## EXERCISE TASKS
a - Quote the stretch of the blog post from "This letter writing" through "my next letter.".
b - In the blog post, what subject does Paul Collins's new book Judgement Day treat?

This letter writing malarky is beginning to appeal to me, after posting my first. But I'm thinking that the Pope isn't necessarily the best recipient - there are so many others, Christians and non-Christians, that I should write to, using snail mail, which can't be so easily ignored, I'm hoping, as email. I have nothing to lose, if nobody responds or even reads these letters, since nobody reads the blog anyway. So I could turn the criticisms I've made in the past [of Paul Collins, John Dickson, William Lane Craig, Charles Taylor and others] into letters actually sent to them. Pourquoi pas?
So let me begin with Paul Collins - who has apparently come out with a new book,
Judgement Day, treating of environmental theology, may the gods help us. Of course it was a previous book of his,
Believers, that I dealt with
here. So, based on my critique, here's my next letter.
Dear Paul Collins
I hope this letter is able to find you, as obviously I have no proper address for you. I wanted to address to you some queries regarding a book you wrote a few years ago, Believers. I bought the book in order to get a sense of what is happening with Catholics and Christian believers in Australia, and as such it was quite informative. I imagine that some Catholics reading the book would find it quite grim and depressing reading. However, I'm neither a Catholic nor a Christian so I have a different perspective.

## DATA LINES
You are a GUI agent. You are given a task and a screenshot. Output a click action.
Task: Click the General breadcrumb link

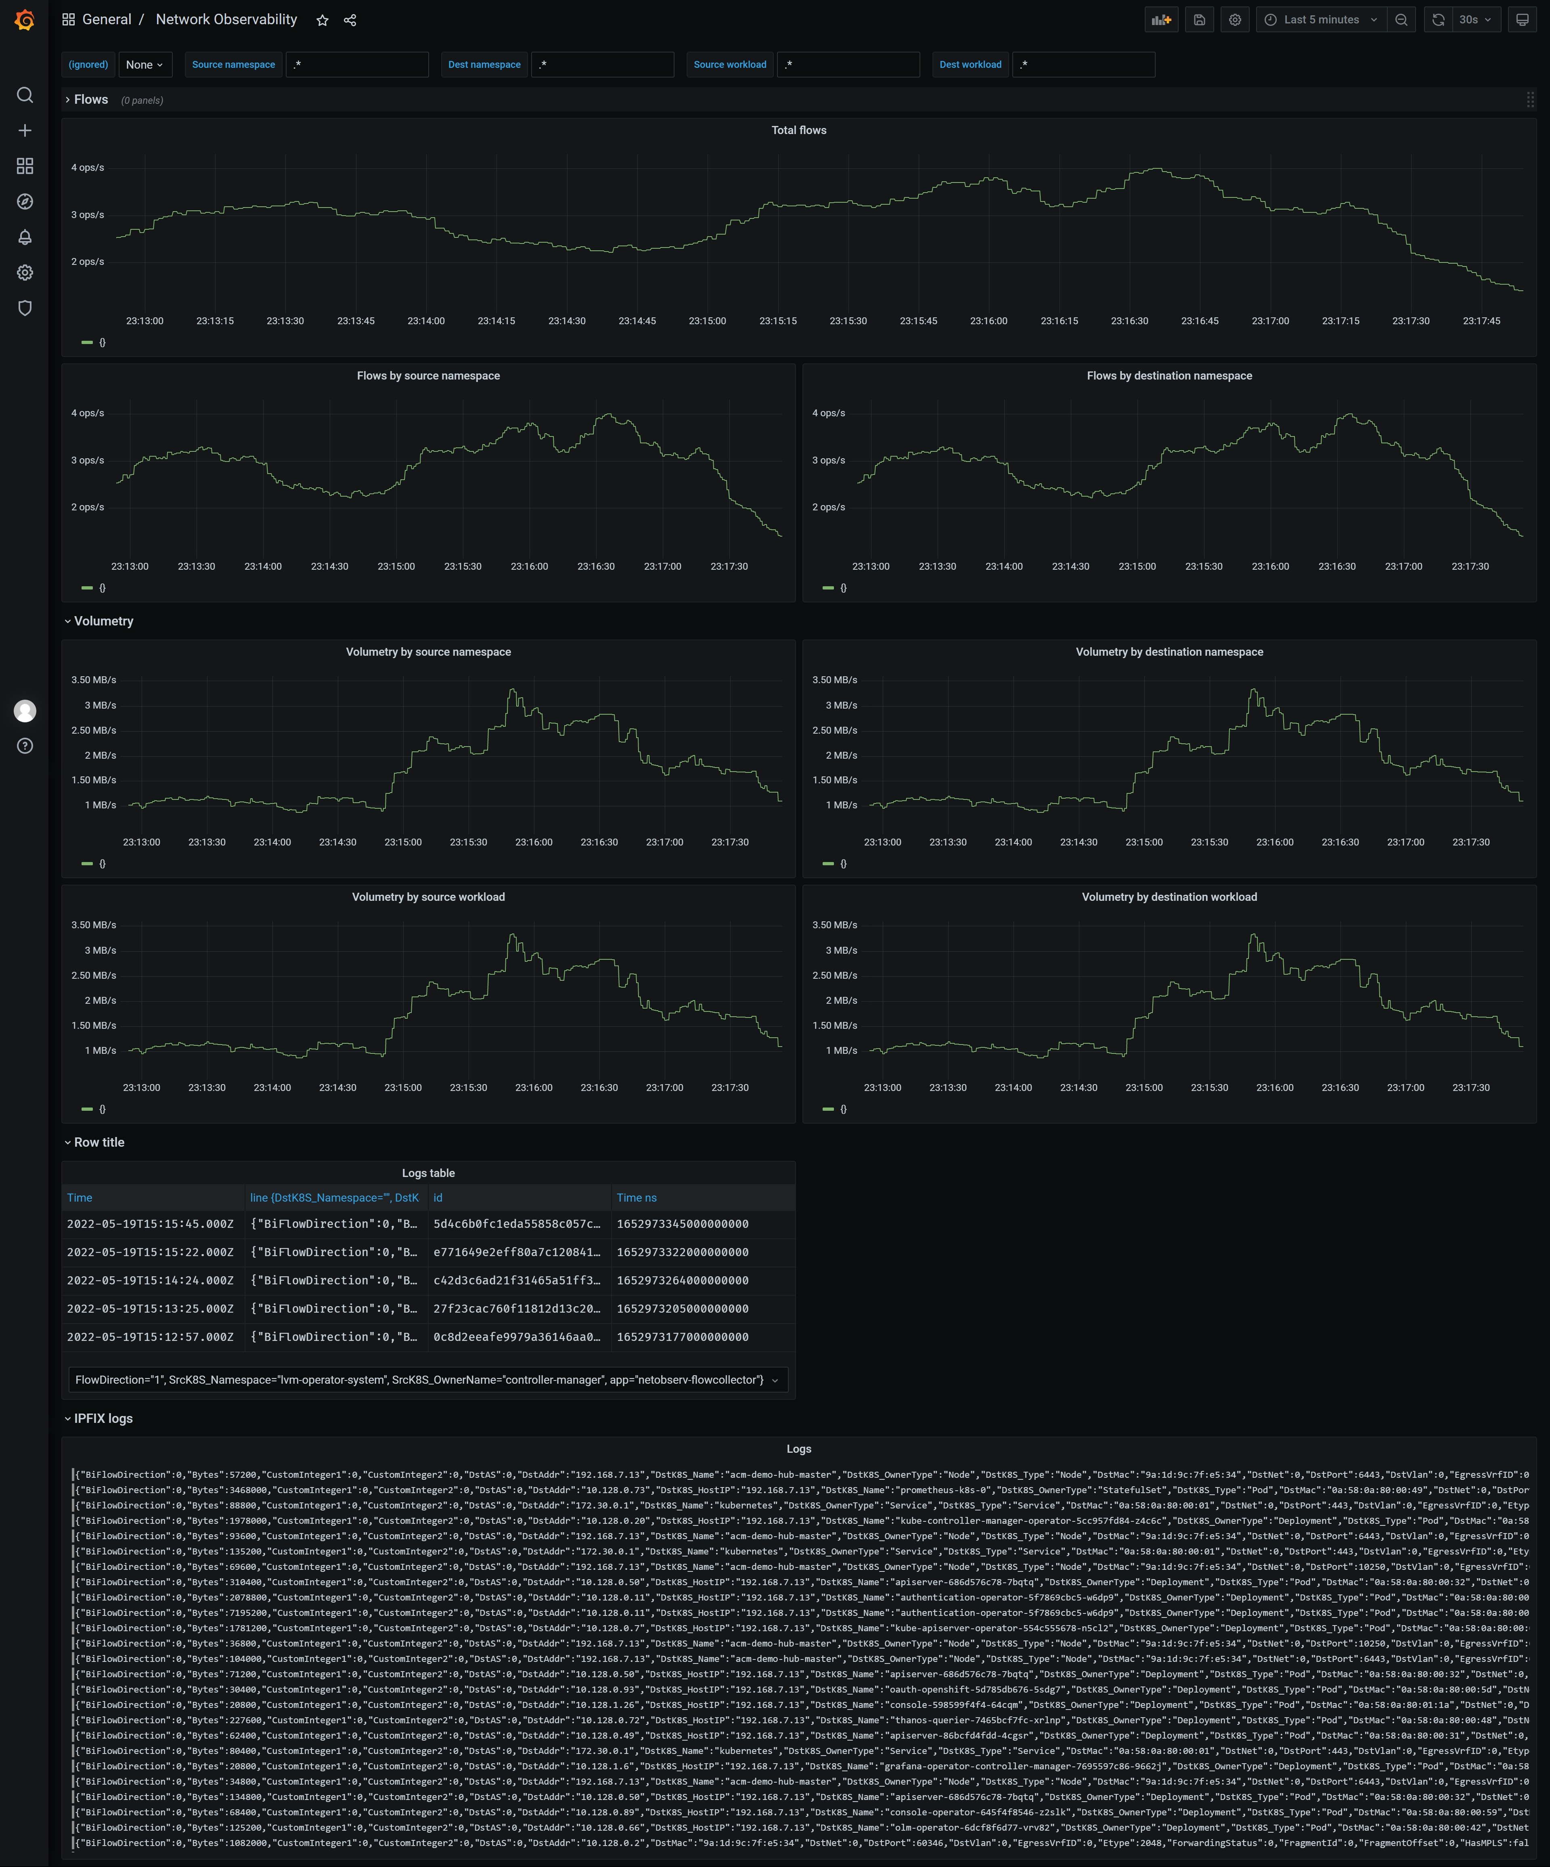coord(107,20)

## ANSWERS TO THE TASKS
a -
This letter writing malarky is beginning to appeal to me, after posting my first. But I'm thinking that the Pope isn't necessarily the best recipient - there are so many others, Christians and non-Christians, that I should write to, using snail mail, which can't be so easily ignored, I'm hoping, as email. I have nothing to lose, if nobody responds or even reads these letters, since nobody reads the blog anyway. So I could turn the criticisms I've made in the past [of Paul Collins, John Dickson, William Lane Craig, Charles Taylor and others] into letters actually sent to them. Pourquoi pas?
So let me begin with Paul Collins - who has apparently come out with a new book,
Judgement Day, treating of environmental theology, may the gods help us. Of course it was a previous book of his,
Believers, that I dealt with
here. So, based on my critique, here's my next letter.

b - Environmental theology.